HADİSLERLE İSLAM // İNSANİ SORUMLULUK: BÜYÜK EMANET

"... Fıtrat dini olan İslâm, insanı sorumlu bir varlık olarak kabul ederken öncelikle ona yerine getirmesi gereken görevlerin bildirilmesini zorunlu görmüş ve bunun mümkün olmadığı durumlarda insanlardan sorumluluğu kaldırmıştır..."


          Hz. Peygamber, câhiliye karanlığındaki kalplere iman nurunu yerleştirmek için elinden gelen gayreti gösteriyordu. Bir gün insan ve toplum için hayatî bir önem taşıyan “sorumluluk” duygusunu ashâbına şu örnekle anlatmıştı: “Allah Teâlânın koymuş olduğu sınırlara uygun yaşayanlar ile bu sınırları ihlâl eden kimselerin durumu, bir gemiye binmiş, gemi içerisindeki yerleri kura ile belirlenmiş iki grup insanın durumuna benzer; Bunlardan bir kısmı geminin alt tarafında, bir kısmı da üst tarafında yolculuk etmeye hak kazanmıştır. Alt kattakiler (su ihtiyaçlarını karşılamak için) üsttekilerin yanına giderler. (Bir süre sonra) "(Sudan) nasibimizi almak için (geminin altından) bir delik açsak da yukarıdakileri rahatsız etmesek" derler.” Allah Resûlü, sözlerine bu gemide bulunan bütün insanların huzur içerisinde yaşamalarının yoluna işaret ederek devam etti: “Eğer yukarıda bulunanlar aşağıdakilerin isteklerini yapmalarına izin verirlerse gemidekiler hep birlikte helâk olur. Fakat onlara engel olurlarsa hem onlar hem de kendileri kurtulur.” (Buhârî, Şirket, 6)

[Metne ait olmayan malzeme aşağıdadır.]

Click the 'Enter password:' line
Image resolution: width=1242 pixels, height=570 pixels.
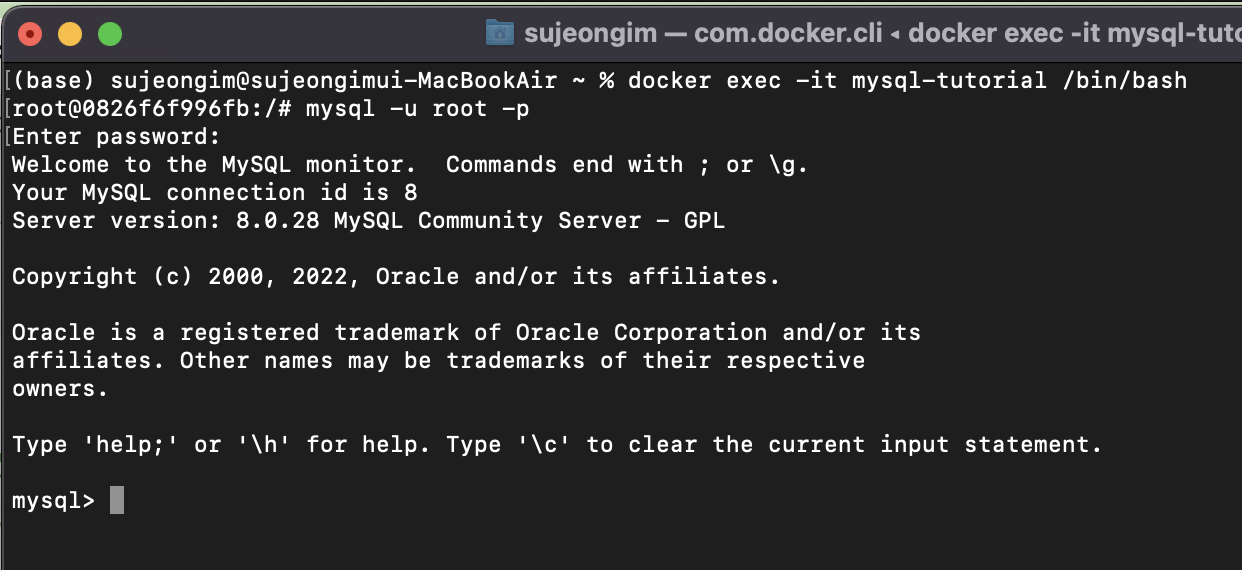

          Allah Resûlü'nün gemi hadisindeki benzetmesiyle insanlara aktardığı “sorumluluk bilinci”, esasında tüm varlıklardan farklı donanıma sahip olarak yaratılan insana has bir duygudur. Zira insanı eşsiz güzellikte yaratan Yüce Allah (cc) ona şeref vermiş ve onu yarattıklarının pek çoğundan üstün kılmış, çeşitli nimetlerle rızıklandırmış, kâinatı onun hizmetine vermiştir. Yüce Allah, diğer canlılardan farklı olarak “akıl” ve “irade” vermek suretiyle insanı, çeşitli kabiliyetlerle donatmış; ona, verdiği kararı uygulayabilme özgürlüğünü sunmuştur. Bütün bunları bahşettikten sonra, “İnsan, kendisinin başıboş bırakılacağını mı zanneder.” (Kıyâme, 75/36) diyerek ona dünya hayatında sorumsuz bırakılmayacağını bildirmiş, kendisine çeşitli görevler yüklemiştir. Koyduğu düzen içinde huzurla yaşaması için ona doğru yolu göstererek bazı sınırlar koymuş, emir ve yasaklar belirlemiştir. İnsan da göklerin, yerin ve heybetli dağların dahi üstlenmekten çekindiği “emanet”i, yani Allah'a kul olma sorumluluğunu akıllı, irade sahibi, düşünen, gören ve işiten bir varlık olarak kabul etmiştir. Böylece Allah'a bir anlamda söz vererek sözünü yerine getirmekle yükümlü olan sorumlu bir varlık, yani “mükellef” olmuştur.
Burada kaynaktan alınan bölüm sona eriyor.